Thursday, August 13, 2009

Employee Engagement

As I visit with leaders, senior managers, and executives of organizations of all sizes, a common complaint I hear is about employee engagement. Examples include: “I don’t know where to find good employees anymore. People just don’t seem to care.”; “Young employees don’t care about work anymore. All they want to do is go have fun.”; and, “Employees seem to think they are entitled to a job. They do the bare minimum to keep from getting fired but very few care enough about the company to really work for its success.” You get the idea. Very few of these organizational executives look at these concerns as symptoms of their own lack of leadership.

Today, I would like to address this topic head on by discussing employee engagement and how to increase it in your organization.

Peter Block in his book Flawless Consulting, describes engagement as the art of brining people together. I like to expand this thought to include bringing people and their talents, passions, experience, and skills together to work towards a common goal. Block states that in the end engagement is more powerful than articulating a clear vision, establishing performance standards, developing a rewards system, increasing training, or instituting formal measurement processes. It is not that those are not important features of excellent organizations, they are, but he believes we have over emphasized them at the cost of underemphasizing the power of engagement through dialog.

Traditionally, the steps of organizational change include: establishing a vision, setting standards for what is expected, building a reward system to reinforce the behavior, provide training if new skills are required, and then measuring the change. The problem with these necessary but insufficient steps is they assume the people in our organizations are placid objects that we can manage and manipulate. Do you resent feeling like you are being manipulated into doing something you don’t want to do? I certainly do. Even if it is something I want to do, if I believe my behavior is being manipulated, rather than asking me to give it freely, I have feelings of resentment and a desire to resist.

Like Block, I believe this also manifests itself in our organizations. We need to create opportunities for dialog with organizational members. These are not just forums for management to expound on their vision of strategic plans but a true dialog where organizational member of all stripes can explain why the organization is important to them, where they think the organization should go and what it should be doing, and how their personal values tie to the services and products the organization creates.

Establishing an opportunity for all organizational employees to dialog about the organization, its values, goals, outputs, and how that relates to the individuals values, and interests may seem like too great an investment, perhaps even a waste of time. There is thought among some in management that all that needs to be done is set a clear enough goal and people will work for it; and if they don’t they should be shed from the organization as quickly as possible.

However, I believe this approach neglects the energy, enthusiasm, and performance that can be realized from fully engaged people. Each of us is more than a “pair of hands” or a limited set of skills to be applied as management sees fit to solve a problem. When we care about the reason the organization exists; when the overlap between our values and the organization’s are clear; when our goals and objectives align with and support those of the organization, engagement occurs and we will do all we can to help the organization, and thus ourselves, succeed.
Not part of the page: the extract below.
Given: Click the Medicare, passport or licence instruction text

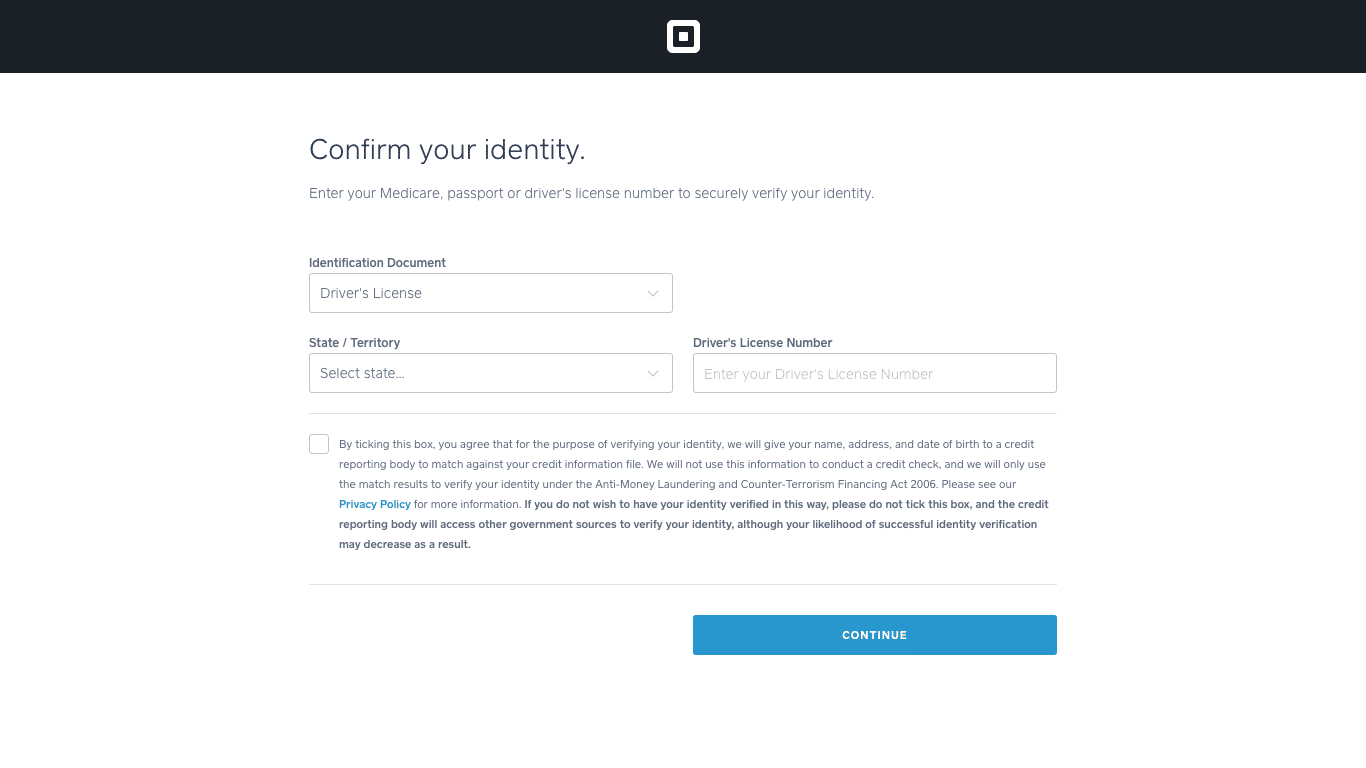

For a short time we can force engagement through fear, intimidation, or manipulation. In the long run it will only persist if freely given. I believe it will only be freely given if mutual understanding is developed. This does not have to be terribly time consuming but it does take effort. Even very large organizations have made an excellent beginning in a matter of a couple of days through whole system change activities and then ongoing dialogs that continue to invite organizational members to contribute and which actively listen to and respond to what is said. I personally have led organizations of several hundred members through such a process and have witnessed success in lower turnover, greater stated satisfaction in employee surveys, and high performance in terms of output and profitability.

If our organization members are not as committed as we would like; if they don’t work as hard as we want; if they don’t seem to really have the best interests of the organization at heart, whose fault is it? If as organizational leaders we hold even some of the blame, should we not quit making self justifying excuses and condemnations and take action? Employee engagement is possible. All we have to do is open ourselves and our organizations to the possibility.

2 comments:

  1. I don't believe that fear and intimidation foster engagement in the short or long run; they foster compliance and mistrust. In this environment, those employees who don't feel motivated to leave (and these people probably are the ones who need to stay) will help to sabotage any genuine efforts to change. These hostages to the organization, no matter what level, can bring down the organization.

    ReplyDelete
  2. This is an excellent point Barbara. I more correctly should have said that fear and intimidation can create the feigned impression of engagement. I believe that organizations, as with people, in reap what they sew. I believe you are correct that hostile compliance and mistrust are the fruits of fear and intimidation. Thank you for your observation.